* **YOUR OBJECTIVE**:
Restate the entries below word for word, leaving nothing out.

======== RECORDS FOR THIS EXERCISE

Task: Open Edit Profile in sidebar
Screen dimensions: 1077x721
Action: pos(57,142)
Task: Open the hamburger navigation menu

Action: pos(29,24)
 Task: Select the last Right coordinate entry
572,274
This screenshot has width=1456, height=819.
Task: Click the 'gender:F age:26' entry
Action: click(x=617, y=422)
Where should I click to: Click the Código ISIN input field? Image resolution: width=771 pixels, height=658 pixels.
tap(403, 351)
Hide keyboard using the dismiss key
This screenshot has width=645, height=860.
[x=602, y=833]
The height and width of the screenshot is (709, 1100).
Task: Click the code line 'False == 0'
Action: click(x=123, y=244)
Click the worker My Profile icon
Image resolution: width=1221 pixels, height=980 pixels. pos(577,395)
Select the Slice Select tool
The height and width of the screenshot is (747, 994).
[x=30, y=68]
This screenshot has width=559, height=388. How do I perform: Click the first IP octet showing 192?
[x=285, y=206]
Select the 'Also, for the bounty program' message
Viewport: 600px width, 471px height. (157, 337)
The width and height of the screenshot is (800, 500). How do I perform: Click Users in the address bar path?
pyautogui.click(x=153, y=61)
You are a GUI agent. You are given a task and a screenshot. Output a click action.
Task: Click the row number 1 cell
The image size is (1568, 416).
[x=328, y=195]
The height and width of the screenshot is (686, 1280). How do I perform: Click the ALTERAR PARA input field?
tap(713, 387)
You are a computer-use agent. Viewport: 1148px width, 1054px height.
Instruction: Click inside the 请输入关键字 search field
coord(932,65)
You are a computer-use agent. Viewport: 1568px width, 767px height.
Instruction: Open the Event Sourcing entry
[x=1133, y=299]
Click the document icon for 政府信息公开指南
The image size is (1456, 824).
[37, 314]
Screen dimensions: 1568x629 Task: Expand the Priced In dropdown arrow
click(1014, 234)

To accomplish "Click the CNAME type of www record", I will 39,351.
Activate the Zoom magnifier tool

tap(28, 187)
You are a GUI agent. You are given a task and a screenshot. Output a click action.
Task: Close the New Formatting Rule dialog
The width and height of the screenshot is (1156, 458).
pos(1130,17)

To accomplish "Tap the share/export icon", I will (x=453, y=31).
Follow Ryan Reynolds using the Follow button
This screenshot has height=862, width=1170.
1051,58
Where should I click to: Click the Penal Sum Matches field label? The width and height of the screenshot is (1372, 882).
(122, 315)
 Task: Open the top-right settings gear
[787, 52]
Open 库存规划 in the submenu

================

* **EXERCISE RESULT**:
Task: Open Edit Profile in sidebar
Screen dimensions: 1077x721
Action: pos(57,142)
Task: Open the hamburger navigation menu

Action: pos(29,24)
 Task: Select the last Right coordinate entry
572,274
This screenshot has width=1456, height=819.
Task: Click the 'gender:F age:26' entry
Action: click(x=617, y=422)
Where should I click to: Click the Código ISIN input field? Image resolution: width=771 pixels, height=658 pixels.
tap(403, 351)
Hide keyboard using the dismiss key
This screenshot has width=645, height=860.
[x=602, y=833]
The height and width of the screenshot is (709, 1100).
Task: Click the code line 'False == 0'
Action: click(x=123, y=244)
Click the worker My Profile icon
Image resolution: width=1221 pixels, height=980 pixels. pos(577,395)
Select the Slice Select tool
The height and width of the screenshot is (747, 994).
[x=30, y=68]
This screenshot has width=559, height=388. How do I perform: Click the first IP octet showing 192?
[x=285, y=206]
Select the 'Also, for the bounty program' message
Viewport: 600px width, 471px height. (157, 337)
The width and height of the screenshot is (800, 500). How do I perform: Click Users in the address bar path?
pyautogui.click(x=153, y=61)
You are a GUI agent. You are given a task and a screenshot. Output a click action.
Task: Click the row number 1 cell
The image size is (1568, 416).
[x=328, y=195]
The height and width of the screenshot is (686, 1280). How do I perform: Click the ALTERAR PARA input field?
tap(713, 387)
You are a computer-use agent. Viewport: 1148px width, 1054px height.
Instruction: Click inside the 请输入关键字 search field
coord(932,65)
You are a computer-use agent. Viewport: 1568px width, 767px height.
Instruction: Open the Event Sourcing entry
[x=1133, y=299]
Click the document icon for 政府信息公开指南
The image size is (1456, 824).
[37, 314]
Screen dimensions: 1568x629 Task: Expand the Priced In dropdown arrow
click(1014, 234)

To accomplish "Click the CNAME type of www record", I will 39,351.
Activate the Zoom magnifier tool

tap(28, 187)
You are a GUI agent. You are given a task and a screenshot. Output a click action.
Task: Close the New Formatting Rule dialog
The width and height of the screenshot is (1156, 458).
pos(1130,17)

To accomplish "Tap the share/export icon", I will (x=453, y=31).
Follow Ryan Reynolds using the Follow button
This screenshot has height=862, width=1170.
1051,58
Where should I click to: Click the Penal Sum Matches field label? The width and height of the screenshot is (1372, 882).
(122, 315)
 Task: Open the top-right settings gear
[787, 52]
Open 库存规划 in the submenu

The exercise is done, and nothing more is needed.